Practical radiation oncology | 2018
Sriram Venigalla; David M. Guttmann; Ruben Carmona; Jacob E. Shabason; Sushil Beriwal
PURPOSE Definitive local therapy is often used in metastatic cervical cancer to reduce morbidity associated with local tumor progression. However, the potential benefit of this therapeutic approach has not been rigorously investigated. We hypothesized that definitive local therapy is associated with improved overall survival (OS) in metastatic cervical cancer. METHODS AND MATERIALS Patients aged ≥18 years with newly diagnosed metastatic cervical cancer who were treated with chemotherapy were identified from the National Cancer Database. Patients were dichotomized into the following cohorts: definitive local therapy (defined as either concurrent chemoradiation therapy or definitive surgery) or conservative therapy (defined as systemic therapy with or without palliative radiation therapy). The association between definitive local therapy and OS was assessed using propensity score-weighted Cox proportional hazards models. Potential unmeasured confounding was assessed through sensitivity analyses. Factors associated with the receipt of definitive local therapy were identified with multivariable logistic regression. RESULTS A total of 2838 patients were identified, of whom 1194 (42%) and 1644 (58%) were treated with definitive local and conservative therapy, respectively. Receipt of definitive local therapy was statistically significant, associated with less comorbidity, lower clinical T stage, and node negative disease. Compared with conservative therapy, definitive local therapy was associated with improved OS (hazard ratio: 0.57; 95% confidence interval, 0.52-0.62; P ≤ .001). The median OS rate was 19.2 months in the definitive local therapy cohort and 10.1 months in the conservative therapy cohort.
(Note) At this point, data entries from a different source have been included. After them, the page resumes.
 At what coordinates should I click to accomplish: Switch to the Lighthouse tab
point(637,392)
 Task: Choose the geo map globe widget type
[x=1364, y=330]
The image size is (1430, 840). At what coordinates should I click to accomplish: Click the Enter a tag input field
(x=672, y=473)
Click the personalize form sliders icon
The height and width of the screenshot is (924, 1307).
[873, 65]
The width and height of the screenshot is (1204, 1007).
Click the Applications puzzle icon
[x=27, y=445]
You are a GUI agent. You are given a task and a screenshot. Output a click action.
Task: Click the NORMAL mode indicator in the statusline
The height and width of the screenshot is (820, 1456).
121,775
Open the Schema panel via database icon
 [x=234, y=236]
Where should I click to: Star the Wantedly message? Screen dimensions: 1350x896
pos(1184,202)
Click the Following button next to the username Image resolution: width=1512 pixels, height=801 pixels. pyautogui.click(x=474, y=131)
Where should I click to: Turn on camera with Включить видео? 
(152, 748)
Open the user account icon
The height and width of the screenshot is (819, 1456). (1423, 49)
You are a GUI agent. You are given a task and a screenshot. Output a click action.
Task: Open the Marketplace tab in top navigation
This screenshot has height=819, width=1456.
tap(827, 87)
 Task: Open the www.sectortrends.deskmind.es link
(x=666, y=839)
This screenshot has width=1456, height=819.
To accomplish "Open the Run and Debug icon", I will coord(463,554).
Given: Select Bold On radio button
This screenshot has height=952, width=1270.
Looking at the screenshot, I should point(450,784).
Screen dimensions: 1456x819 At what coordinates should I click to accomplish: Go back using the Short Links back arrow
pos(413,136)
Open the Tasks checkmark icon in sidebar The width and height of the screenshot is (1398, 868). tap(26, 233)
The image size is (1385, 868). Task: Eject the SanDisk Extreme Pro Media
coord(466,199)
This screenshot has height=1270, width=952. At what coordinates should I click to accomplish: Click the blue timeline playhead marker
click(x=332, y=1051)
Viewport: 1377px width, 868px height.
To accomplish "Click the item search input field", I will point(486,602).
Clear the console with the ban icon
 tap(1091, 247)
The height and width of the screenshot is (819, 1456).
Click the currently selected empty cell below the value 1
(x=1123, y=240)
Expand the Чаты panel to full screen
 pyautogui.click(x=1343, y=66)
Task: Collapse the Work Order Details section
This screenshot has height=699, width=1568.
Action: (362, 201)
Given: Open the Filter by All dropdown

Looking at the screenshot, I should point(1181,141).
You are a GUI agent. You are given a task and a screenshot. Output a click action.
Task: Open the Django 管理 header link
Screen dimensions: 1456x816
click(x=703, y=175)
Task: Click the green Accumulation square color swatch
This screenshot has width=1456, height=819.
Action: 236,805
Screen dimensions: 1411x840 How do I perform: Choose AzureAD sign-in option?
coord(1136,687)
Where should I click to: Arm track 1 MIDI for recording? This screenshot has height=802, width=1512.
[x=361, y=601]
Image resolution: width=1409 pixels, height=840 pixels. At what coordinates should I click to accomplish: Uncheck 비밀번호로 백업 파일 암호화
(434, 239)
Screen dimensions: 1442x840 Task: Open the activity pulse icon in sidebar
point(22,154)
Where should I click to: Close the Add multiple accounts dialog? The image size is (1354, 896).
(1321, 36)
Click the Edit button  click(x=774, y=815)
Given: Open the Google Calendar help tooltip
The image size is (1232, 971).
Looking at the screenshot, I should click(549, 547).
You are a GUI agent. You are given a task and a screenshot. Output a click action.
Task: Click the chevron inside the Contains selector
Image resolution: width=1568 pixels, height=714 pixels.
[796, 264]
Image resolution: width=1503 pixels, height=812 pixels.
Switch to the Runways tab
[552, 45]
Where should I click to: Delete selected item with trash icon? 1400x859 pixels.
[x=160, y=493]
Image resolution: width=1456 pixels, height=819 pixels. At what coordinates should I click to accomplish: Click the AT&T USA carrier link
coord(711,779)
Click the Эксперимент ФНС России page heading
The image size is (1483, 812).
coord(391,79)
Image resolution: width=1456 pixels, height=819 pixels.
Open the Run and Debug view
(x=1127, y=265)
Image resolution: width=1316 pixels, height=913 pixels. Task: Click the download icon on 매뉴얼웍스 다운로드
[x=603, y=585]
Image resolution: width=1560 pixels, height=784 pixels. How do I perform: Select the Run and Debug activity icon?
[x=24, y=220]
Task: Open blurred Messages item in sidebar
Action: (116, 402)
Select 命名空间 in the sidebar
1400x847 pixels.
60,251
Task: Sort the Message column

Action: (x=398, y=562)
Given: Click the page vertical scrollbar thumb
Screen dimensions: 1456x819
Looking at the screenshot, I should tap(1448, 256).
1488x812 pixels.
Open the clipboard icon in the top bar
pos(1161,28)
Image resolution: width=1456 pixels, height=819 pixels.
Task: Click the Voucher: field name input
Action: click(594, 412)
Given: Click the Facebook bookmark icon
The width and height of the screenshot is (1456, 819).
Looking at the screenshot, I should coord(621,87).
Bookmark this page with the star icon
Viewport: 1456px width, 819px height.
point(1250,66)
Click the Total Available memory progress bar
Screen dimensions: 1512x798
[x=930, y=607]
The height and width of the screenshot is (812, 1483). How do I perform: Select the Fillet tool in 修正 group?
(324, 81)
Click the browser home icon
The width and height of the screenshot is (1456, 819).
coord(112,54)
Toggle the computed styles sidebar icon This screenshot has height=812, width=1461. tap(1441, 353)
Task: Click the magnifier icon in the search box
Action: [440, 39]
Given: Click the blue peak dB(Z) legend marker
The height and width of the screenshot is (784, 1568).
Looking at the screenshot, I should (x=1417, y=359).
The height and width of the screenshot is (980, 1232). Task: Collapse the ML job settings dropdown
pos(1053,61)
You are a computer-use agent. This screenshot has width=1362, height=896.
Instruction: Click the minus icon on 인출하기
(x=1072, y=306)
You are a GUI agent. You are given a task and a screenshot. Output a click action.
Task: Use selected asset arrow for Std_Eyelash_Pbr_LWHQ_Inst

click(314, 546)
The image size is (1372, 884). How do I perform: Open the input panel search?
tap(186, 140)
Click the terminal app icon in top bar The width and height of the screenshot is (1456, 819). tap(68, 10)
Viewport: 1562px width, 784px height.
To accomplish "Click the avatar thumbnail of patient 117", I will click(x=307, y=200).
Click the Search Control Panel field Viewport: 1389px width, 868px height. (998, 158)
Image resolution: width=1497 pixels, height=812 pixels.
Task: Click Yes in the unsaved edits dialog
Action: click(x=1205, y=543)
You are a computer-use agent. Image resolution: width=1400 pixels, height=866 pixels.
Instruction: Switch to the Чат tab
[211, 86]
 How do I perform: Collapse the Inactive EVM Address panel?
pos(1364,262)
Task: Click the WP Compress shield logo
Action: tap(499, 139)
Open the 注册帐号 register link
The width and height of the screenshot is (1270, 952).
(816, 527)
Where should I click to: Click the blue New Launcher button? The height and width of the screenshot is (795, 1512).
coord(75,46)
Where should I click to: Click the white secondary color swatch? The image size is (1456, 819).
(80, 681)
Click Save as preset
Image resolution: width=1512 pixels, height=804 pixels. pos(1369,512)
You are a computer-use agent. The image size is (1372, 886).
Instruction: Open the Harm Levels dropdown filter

These findings were robust to potential unmeasured confounding in sensitivity analyses and on landmark analyses of patients who survived at least 12 months (hazard ratio: 0.71; 95% confidence interval, 0.62-0.82; P ≤ .001). CONCLUSIONS Definitive local therapy is associated with improved OS in patients with metastatic cervical cancer. These findings suggest a novel setting for the use of definitive local therapy in the metastatic setting.